I was asked to share a part of my story.
My story is a rocky one to say the least- it has been a challenge- but as you open up you realize staying in a better vibration will lead to supernatural events and situations that years ago my mom would have called evil or impossible.
I know that the more you feel better, and realize you have control of the feeling, the better you will feel. It becomes a practice.
My brother killed himself on July 9 th 2018. When I got the news my immediate reaction was just sobbing tears- I couldn’t think. But I wasn’t surprised. He had struggled for a long time- nothing ever seemed to go right and he had a rough life trying to live, make ends meat and help his kids.
Sounds typical. And it was, but because of circumstances from his past it made they ride even more difficult- depression, anxiety, situations he couldn’t understand or handle, people in his life that made it harder than necessary and physical pain that no doctor could figure out all took their toll.
I call my brother brave. He made a decision that changed a lot for many people. His decision some would call selfish- but he was doing what he thought was right for him-
I understood oddly- I think in part because of all of the work I had done for myself up to that point. I was consistently staying in heart coherent vibrations that gave me a new way to feel and to be able to redefine myself.
When He Died
When he died, I remember standing in his room the next day- The room had been stripped, the carpet around his bed, his bed, the nightstand, the backing of the wall- cleaner than the rest of the room. It was surreal to say the least standing there. Knowing just a few nights before he was sleeping in this same spot.

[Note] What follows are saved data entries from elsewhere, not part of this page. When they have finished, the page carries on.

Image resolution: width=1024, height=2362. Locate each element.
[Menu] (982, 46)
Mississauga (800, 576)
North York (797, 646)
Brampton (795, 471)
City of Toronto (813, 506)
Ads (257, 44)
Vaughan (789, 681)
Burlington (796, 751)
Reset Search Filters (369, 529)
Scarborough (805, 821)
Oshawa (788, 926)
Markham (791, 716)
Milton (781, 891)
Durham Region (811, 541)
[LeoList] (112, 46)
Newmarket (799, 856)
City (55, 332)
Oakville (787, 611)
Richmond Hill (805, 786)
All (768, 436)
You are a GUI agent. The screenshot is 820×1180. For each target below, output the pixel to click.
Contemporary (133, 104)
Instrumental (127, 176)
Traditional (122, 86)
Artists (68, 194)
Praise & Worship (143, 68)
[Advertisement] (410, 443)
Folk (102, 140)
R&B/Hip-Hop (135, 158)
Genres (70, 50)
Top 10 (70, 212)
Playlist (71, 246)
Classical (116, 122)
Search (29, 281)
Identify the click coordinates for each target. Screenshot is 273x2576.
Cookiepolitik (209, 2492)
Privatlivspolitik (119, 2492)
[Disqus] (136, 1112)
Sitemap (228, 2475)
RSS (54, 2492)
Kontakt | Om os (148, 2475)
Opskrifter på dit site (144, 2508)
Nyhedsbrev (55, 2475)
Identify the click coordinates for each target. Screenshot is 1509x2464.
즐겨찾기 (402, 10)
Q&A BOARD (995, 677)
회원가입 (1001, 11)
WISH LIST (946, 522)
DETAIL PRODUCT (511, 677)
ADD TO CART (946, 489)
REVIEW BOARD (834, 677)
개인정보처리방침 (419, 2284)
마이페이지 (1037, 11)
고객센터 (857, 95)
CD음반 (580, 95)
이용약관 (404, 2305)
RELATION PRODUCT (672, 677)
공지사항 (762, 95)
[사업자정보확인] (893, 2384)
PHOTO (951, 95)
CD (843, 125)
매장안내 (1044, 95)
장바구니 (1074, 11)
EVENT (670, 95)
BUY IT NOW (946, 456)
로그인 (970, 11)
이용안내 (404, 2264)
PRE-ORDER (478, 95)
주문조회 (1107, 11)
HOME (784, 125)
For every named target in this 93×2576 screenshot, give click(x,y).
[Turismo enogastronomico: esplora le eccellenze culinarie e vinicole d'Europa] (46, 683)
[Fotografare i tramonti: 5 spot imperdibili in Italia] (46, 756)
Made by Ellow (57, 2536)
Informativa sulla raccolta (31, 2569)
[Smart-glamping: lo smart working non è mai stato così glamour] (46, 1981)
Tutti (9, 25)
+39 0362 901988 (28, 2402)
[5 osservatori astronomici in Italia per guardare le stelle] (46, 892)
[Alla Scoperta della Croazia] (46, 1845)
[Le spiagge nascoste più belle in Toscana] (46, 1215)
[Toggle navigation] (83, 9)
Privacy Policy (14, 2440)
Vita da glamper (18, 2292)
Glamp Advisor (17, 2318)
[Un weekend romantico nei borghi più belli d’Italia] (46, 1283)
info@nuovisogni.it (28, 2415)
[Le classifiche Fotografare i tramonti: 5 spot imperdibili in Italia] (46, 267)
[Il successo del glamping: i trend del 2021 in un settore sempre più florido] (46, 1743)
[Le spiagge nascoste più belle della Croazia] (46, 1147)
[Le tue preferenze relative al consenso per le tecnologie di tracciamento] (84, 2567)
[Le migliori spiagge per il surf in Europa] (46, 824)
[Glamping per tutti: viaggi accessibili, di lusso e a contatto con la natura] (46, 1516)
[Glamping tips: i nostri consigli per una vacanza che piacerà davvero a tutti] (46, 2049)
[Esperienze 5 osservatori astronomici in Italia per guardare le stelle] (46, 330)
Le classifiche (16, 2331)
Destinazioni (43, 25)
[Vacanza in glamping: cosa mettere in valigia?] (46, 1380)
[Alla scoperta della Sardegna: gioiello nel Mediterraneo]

His salt lamp had been moved across the room, and was sitting on top of a pile of things. As I was standing there I said- “Kirk, what the f***- what happened?” And that salt lamp turned on. I felt a sense of relief, I knew it was him. And I said “Why?” I wasn’t sad or angry- I just wanted to know… it was weird and is still seems weird looking back know that I wasn’t more sad then I was.
In an instant, I felt a rush of air like something swooping in and there he was standing in front of me. He appeared as a younger version, a playful seemingly whole person. I remember thinking, “HEY, WOW” and he stopped me and said “It’s not what you think.” Then he said, “Forget everything you thing you know. None of it is right- you probably are worried I’m going to hell…” And honestly I hadn’t gotten that far yet- but it was something we were taught- suicide is an automatic ticket to hell. He said, ”feel this, NO PAIN-“ he seemed so excited there was no physical pain. Then he said I want you to feel this- and he showed me through feeling the greatest 5 seconds of peace I have ever felt in my life- It stopped time and motion, and has to this day.
That understanding of peace was so intense and great that I will never forget it- It helped me understand- forget everything you think you know.
The rules we were taught to live by are not necessarily the rules of the universe or the way things really work. The governing principle and laws are actually pretty simple. His actions and his peace lead me to understand and believe this on a deeper level than I previously had.
Death is not the end, it is a step. Suicide is a decision that is painful to the survivors- if you don’t have peace.